The OCI environment has been producing the results for the two end-of-season Premier League for the last three seasons, refreshing the leader boards and dashboards for each award after every match. The preliminary results were used on social media to help promote these special events and goals throughout the season, while keeping the leading candidates secret.

Macdonald explains: “We did a lot of in-depth analytics and discussions of the results, validating and comparing the data, ensuring that we didn’t miss anything.”

Key OCI products used

OCI Data Science Service, the fulcrum of the analyses, is a fully managed and serverless platform for data science teams to build, train, and manage high-quality machine learning models. Automated machine learning capabilities rapidly examine the data and recommend the optimal algorithms, while tuning the model and explaining its results.
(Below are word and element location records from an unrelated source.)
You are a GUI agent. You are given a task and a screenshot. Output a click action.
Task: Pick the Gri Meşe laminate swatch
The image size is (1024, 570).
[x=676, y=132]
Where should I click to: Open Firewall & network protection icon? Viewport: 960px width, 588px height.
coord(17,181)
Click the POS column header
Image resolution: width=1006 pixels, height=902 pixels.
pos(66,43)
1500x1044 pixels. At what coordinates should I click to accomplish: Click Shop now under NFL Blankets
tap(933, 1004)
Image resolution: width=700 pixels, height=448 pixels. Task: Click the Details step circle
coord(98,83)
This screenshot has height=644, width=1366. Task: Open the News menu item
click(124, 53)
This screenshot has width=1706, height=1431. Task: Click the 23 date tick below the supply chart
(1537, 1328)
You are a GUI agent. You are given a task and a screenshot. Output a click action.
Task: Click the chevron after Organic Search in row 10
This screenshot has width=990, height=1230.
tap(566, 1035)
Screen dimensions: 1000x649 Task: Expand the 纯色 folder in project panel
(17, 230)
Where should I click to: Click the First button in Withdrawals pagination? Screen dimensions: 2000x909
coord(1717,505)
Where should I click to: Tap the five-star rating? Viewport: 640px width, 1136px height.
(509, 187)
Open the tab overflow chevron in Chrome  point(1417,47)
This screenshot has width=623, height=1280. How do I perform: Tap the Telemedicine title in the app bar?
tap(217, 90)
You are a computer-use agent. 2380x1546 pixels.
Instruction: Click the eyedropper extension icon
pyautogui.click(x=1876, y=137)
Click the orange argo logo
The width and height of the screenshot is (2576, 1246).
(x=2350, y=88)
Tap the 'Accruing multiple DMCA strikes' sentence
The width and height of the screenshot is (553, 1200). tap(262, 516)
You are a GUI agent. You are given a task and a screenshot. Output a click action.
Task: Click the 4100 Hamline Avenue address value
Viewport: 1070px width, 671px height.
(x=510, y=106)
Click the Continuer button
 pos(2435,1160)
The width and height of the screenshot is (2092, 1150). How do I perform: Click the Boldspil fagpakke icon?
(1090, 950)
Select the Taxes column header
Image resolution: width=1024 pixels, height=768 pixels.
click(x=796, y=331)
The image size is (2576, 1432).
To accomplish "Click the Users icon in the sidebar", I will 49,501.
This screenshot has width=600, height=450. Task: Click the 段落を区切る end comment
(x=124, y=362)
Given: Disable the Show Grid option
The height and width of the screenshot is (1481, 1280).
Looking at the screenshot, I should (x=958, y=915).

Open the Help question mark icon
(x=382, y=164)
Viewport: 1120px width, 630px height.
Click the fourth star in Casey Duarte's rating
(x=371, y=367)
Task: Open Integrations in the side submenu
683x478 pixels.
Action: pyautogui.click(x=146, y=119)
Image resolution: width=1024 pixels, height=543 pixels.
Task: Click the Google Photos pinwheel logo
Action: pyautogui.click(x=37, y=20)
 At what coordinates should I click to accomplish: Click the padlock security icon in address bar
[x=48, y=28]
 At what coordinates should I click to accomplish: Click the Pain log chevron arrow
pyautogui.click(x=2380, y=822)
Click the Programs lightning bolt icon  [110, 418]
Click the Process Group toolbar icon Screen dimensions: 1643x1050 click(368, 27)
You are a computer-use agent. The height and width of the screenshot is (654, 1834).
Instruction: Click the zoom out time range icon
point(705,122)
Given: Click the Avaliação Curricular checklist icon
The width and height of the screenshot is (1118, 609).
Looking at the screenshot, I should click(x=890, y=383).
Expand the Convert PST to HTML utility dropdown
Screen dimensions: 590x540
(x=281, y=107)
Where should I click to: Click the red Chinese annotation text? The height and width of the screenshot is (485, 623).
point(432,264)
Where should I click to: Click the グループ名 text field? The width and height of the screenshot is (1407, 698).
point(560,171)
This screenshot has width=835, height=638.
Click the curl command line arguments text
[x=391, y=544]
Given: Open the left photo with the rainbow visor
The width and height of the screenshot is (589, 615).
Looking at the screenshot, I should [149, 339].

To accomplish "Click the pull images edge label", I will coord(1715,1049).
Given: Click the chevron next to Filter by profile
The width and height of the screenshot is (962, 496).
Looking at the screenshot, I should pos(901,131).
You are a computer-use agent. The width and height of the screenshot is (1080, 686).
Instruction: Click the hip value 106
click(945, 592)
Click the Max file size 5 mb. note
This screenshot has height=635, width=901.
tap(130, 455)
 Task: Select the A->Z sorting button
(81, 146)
OCI Data Science’s drag-and-drop data integration and preparation tools make it easy for users to move data into a data lake or data warehouse. The cloud platform’s security tools and user interfaces enable users with multiple roles to participate in projects and share models. Model-agnostic explanations help data scientists, business analysts, and executives have confidence in the results.

Oracle Autonomous Data Warehouse is a cloud-based data warehouse service that eliminates operational complexities by automating provisioning, configuration, patching, tuning, scaling, and backup.

OCI Compute provides fast, flexible, and affordable compute capacity—from bare metal servers and virtual machines to lightweight containers—to fit any workload. OCI Compute’s uniquely flexible VM and bare metal instances deliver optimal price-performance.

OCI Object Storage enables users to securely store any type of data in its native format. With built-in redundancy, OCI Object Storage is ideal for building modern applications that require scale and flexibility, as it can be used to consolidate multiple data sources for analytics, backup, or archive purposes.

Macdonald also used Oracle Analytics Cloud to present a complete leaderboard for each award, allowing him to re-sort the data based on different criteria—say, to include Most Powerful Goal candidates for shots that occurred within the 18-yard box or narrow the analysis to players on a certain team.

Oracle Analytics Cloud provides a complete set of tools for deriving and sharing data insights. The platform lets analysts visualize any data findings, on any device. It also lets users ingest, profile, and cleanse data using a variety of algorithms, as well as aggregate data and then run ML models at scale.